GoogleGuy mentioned (about a year ago I think) that their DNS retries would become more frequent. There do seem to be less problems with long DNS caching nowadays.
kwngian , you might be lucky like ChrisXenon and have Google refresh their DNS for your domain at just the right time, but it's better to take the advice of NickW and BigDave; keep the site working for a while on the old IP and you'll be safe.
Oops.. you're right, 604800 /60 / 60 = 168 hours :-).
<Having your old host delete your DNS entry will make no difference in google's ability to crawl your old site, as long as apache still has the entry for that virtual host domain name.>
I was making the assumption that if your old web-hosting company deleted your DNS record that their standard procedure would be to thoroughly remove everything of yours off of their system, including the web server entries. Having run my own servers for a long time, I haven't hosted with anyone else, I don't know their standard procedures, so I may be wrong of course :-).
The 301 redirect is not the best way to go.. but I don't see any issues directly related to eCommerce. If your old web-hosting company will remove your DNS record but maintain your Apache configuration, that would be great!
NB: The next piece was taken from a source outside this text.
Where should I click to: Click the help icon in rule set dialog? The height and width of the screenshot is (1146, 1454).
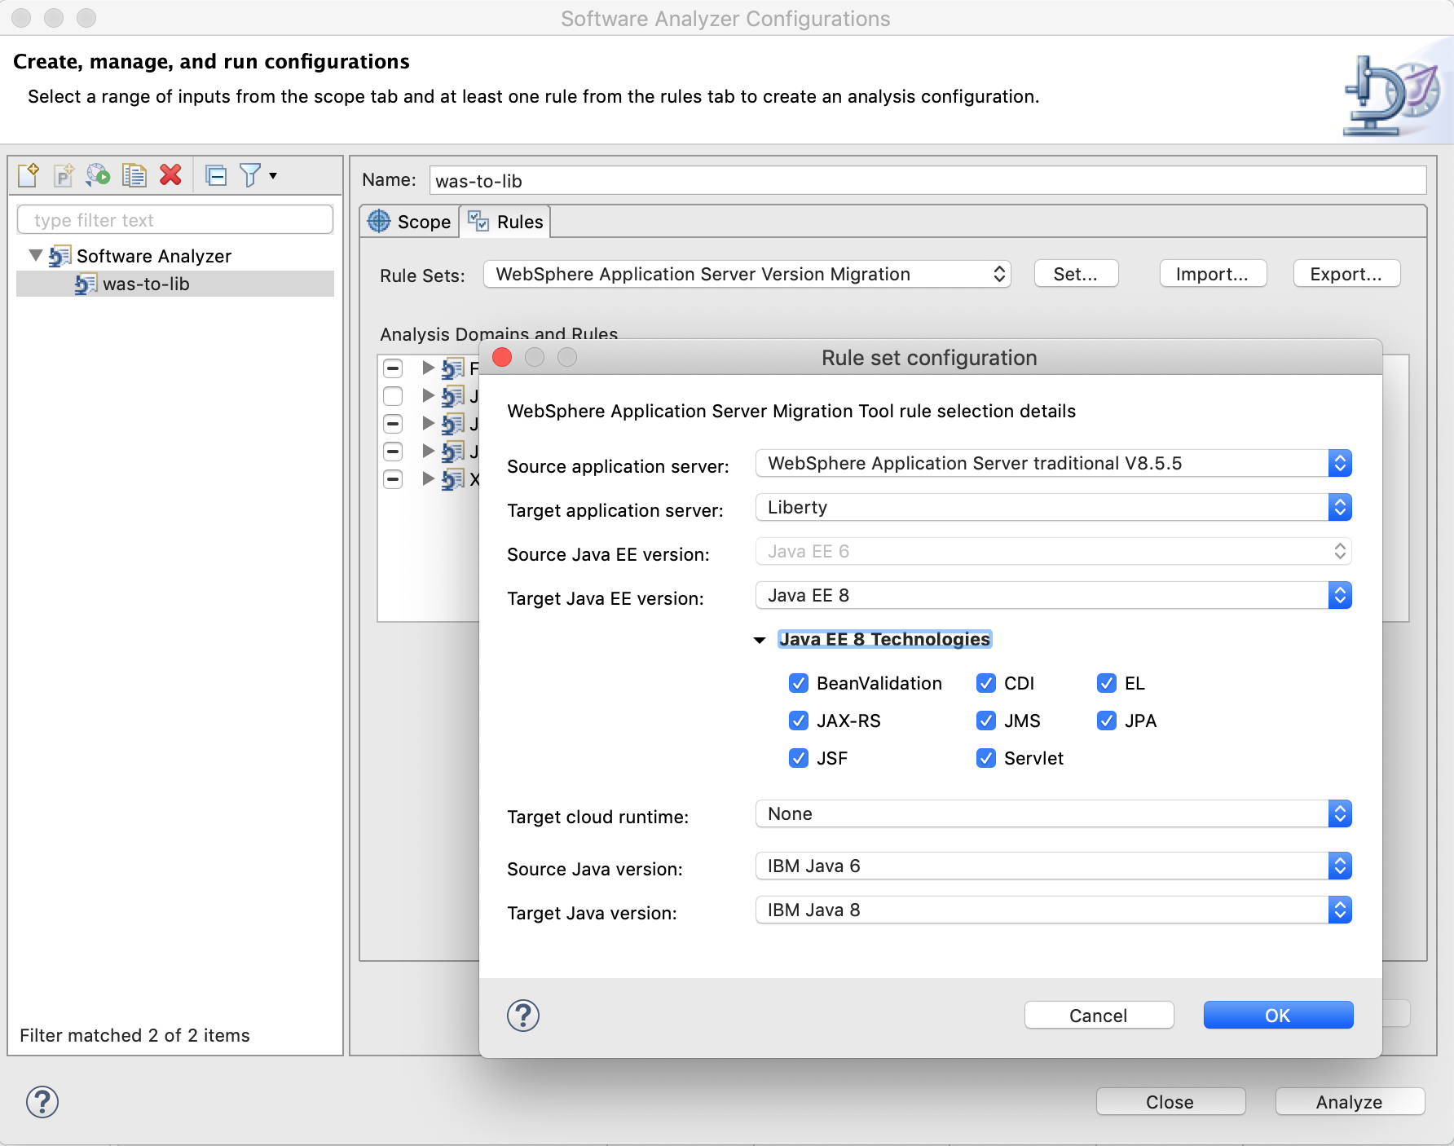pos(523,1016)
<Maintaining a copy of your site on the old server until google stops crawling it is the safest solution.>
That is the best way to go, assuming everyone will cooperate with you :-).
<A major performance stress is DNS lookup...>
It can be, if not done correctly.
When I go to www.domain.com in my web browser, it performs a DNS lookup (which is usually a couple of requests), then that information is cached according to the DNS record. Let's say the DNS record tells me to cache that information for 12 hours. For the next 12 hours, when I go to www.domain.com, or *any* page hosted at www.domain.com, my system does not do a DNS lookup.
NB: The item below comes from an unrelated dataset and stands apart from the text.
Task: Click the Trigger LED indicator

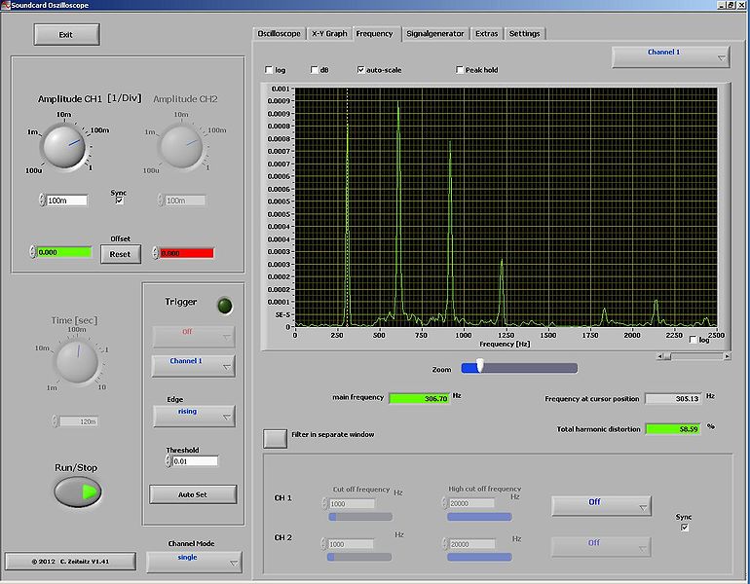Action: coord(224,304)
There is one lookup per domain, not per page.
When Google crawls a site.. let's say it has 100 pages (or 1,000 pages, or 10,000 pages, or whatever), there is one DNS lookup performed.
If a crawler tries to crawl the web and doesn't cache any information, it's going to put a major drain on the crawler DNS lookups take 20% of its resources. If it does one DNS lookup and caches it for the length specified in the DNS record, it can crawl a good portion of the site without having to make another DNS request. At this point, DNS requests would make up <1% of the crawler's total resource usage.
Again, I understand that Google caches this information for a long time.. and of course I will play by their rules because their traffic is important to me. I'm just fantasizing about a more ideal circumstance :-).